Mabel k staupers biography

Mabel Keaton Staupers, RN, was

Mabel Keaton Staupers (Febru Mabel Keaton Staupers (Febru – Novem) was a pioneer in the American nursing profession. Faced with racial discrimination after graduating from nursing school, Staupers became an advocate for racial equality in the nursing profession.


Mabel Keaton Staupers (born Mabel Keaton Staupers (born Febru, Barbados, West Indies—died Novem, Washington, D.C., U.S.) was a Caribbean-American nurse and organization executive, most noted for her role in eliminating segregation in the Armed Forces Nurse Corps during World War II.
Mabel Keaton Staupers was

Mabel Keaton Staupers, RN, was Mabel Keaton Staupers, R.N., was instrumental in ending the United States Army’s policy of excluding African American nurses from its ranks in World War II. In , Staupers also successfully lobbied for full integration of the American Nurses Association.

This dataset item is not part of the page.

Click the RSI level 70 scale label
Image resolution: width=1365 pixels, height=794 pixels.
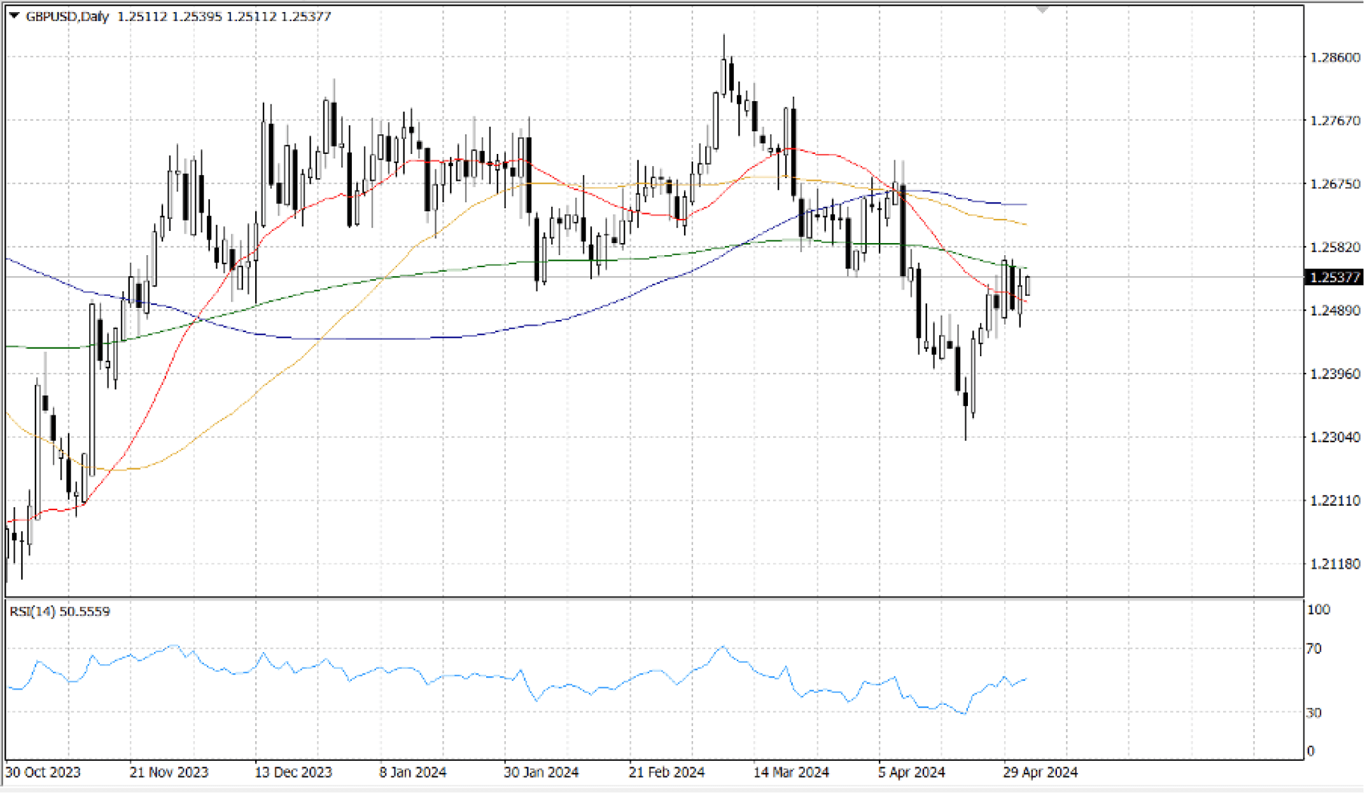1313,649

mabel k staupers biography

Mabel Keaton Staupers was Mabel Keaton Staupers was a Caribbean-American registered nurse who in immigrated to the United States with her parents at the impressionable age of



Staupers was born in Barbados One of most significant figures in the history of African-Americans in the American nursing profession, Mabel Staupers was born Mabel Doyle in the West Indies in , migrating to the United States with her parents Thomas and Pauline Doyle in

In World War II, Mabel

Mabel Keaton Staupers fought for the integration of Black nurses through World War II. Born in Barbados in , she immigrated with her family to Harlem in Staupers graduated with honors from Freedmen’s Hospital School of Nursing in Washington DC.


Born in Barbados in , she Mabel Keaton Staupers (February 27, – November 29, ) was a pioneer in the American nursing profession. Faced with racial discrimination after graduating from nursing school, Staupers became an advocate for racial equality in the nursing profession.
Mabel Keaton Staupers was a Mabel Keaton Staupers (born February 27, , Barbados, West Indies—died November 29, , Washington, D.C., U.S.) was a Caribbean-American nurse and organization executive, most noted for her role in eliminating segregation in the Armed Forces Nurse Corps during World War II.